## WHAT TO WORK ON
Continue the passage on x-ray form factor and attenuation tables, picking up after its final sentence.

## SOURCE TEXT
Tables for form factors and anomalous dispersion are widely used in the UV,
x-ray and γ-ray communities, and have
existed for a considerable period of time. Much of the recent theoretical
basis for these was contributed by Cromer, Mann and Liberman while
much of the experimental data was synthesized by Henke et al.
More recent developments in both areas have led to new and revised
tables. These works have employed numerous simplifications compared
to detailed relativistic S-matrix calculations; the latter do not
lend themselves to convenient tabular application for the range of
Z and energy of general interest. Conversely, the former tables
appear to have large regions of limited validity throughout the
range of Z and energies, and in particular have important
limitations with regard to extrapolation to energies outside tabulated ranges.
In the present study, the primary interactions of x-rays with
isolated atoms from Z = 1 (hydrogen) to
Z = 92 (uranium) are described and computed within a
self-consistent Dirac-Hartree-Fock framework. This has general
application across the range of energy from 1-10 eV to
400-1000 keV, with limitations (described below) as the low-
and high-energy extremes are approached. Tabulations are provided for the
f1 and f2 components of the form
factors, together with the photoelectric attenuation coefficient for the
atom, µ, and the value for the K-shell, µK,
as functions of energy and wavelength. Also provided are estimated correction
factors as described in the text, conversion factors, and a simple estimate for
the sum of the scattering contributions (from an isolated atom).

## RECORDS PROVIDED
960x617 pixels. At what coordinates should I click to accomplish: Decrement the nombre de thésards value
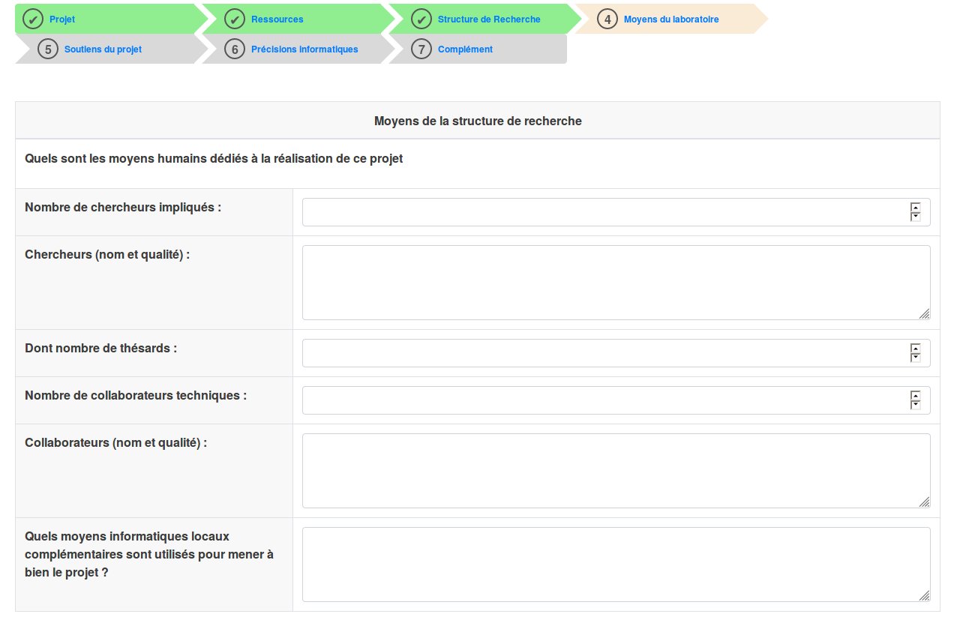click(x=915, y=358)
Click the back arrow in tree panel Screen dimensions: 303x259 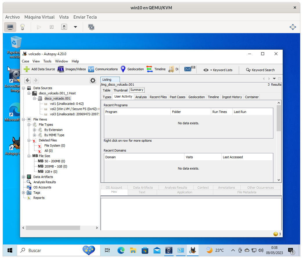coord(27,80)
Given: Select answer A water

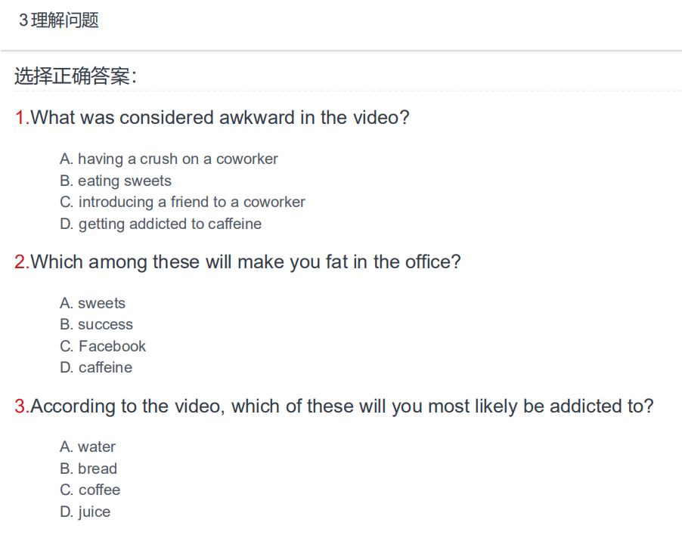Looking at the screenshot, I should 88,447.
...
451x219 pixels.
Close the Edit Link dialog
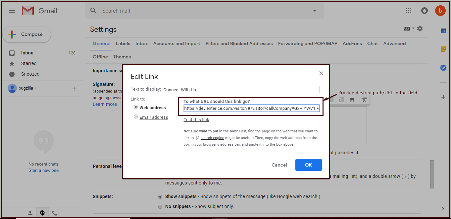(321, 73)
--
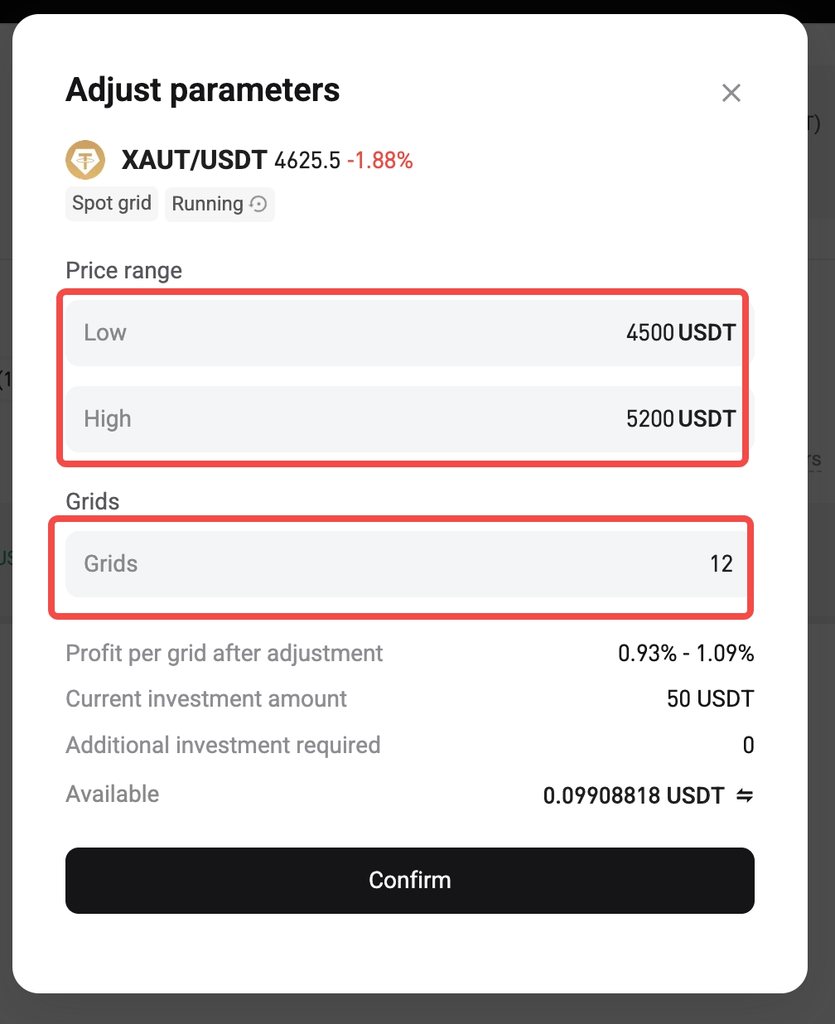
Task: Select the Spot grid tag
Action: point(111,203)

## RESPONSE TO THE EXERCISE
The method used herein is primarily theoretical and considers
intermediate assumptions which limit the precision and
applicability of previous theoretical tabulations. Particular
concern involves the application of the dispersion relation to
derive Re(f) from photoelectric absorption cross-sections.
The revised formulation presented here explicitly avoids most of
the limitations of previous works. Revised formulae can lead to
significant qualitative and quantitative improvement, particularly
above 30-60 keV energies, near absorption edges, and at
0.03 keV to 3 keV energies. Recent experimental syntheses are
often complementary to this approach. Examples are given where the
revised theoretical tables are in better agreement with experiment
than are those based on experimental syntheses.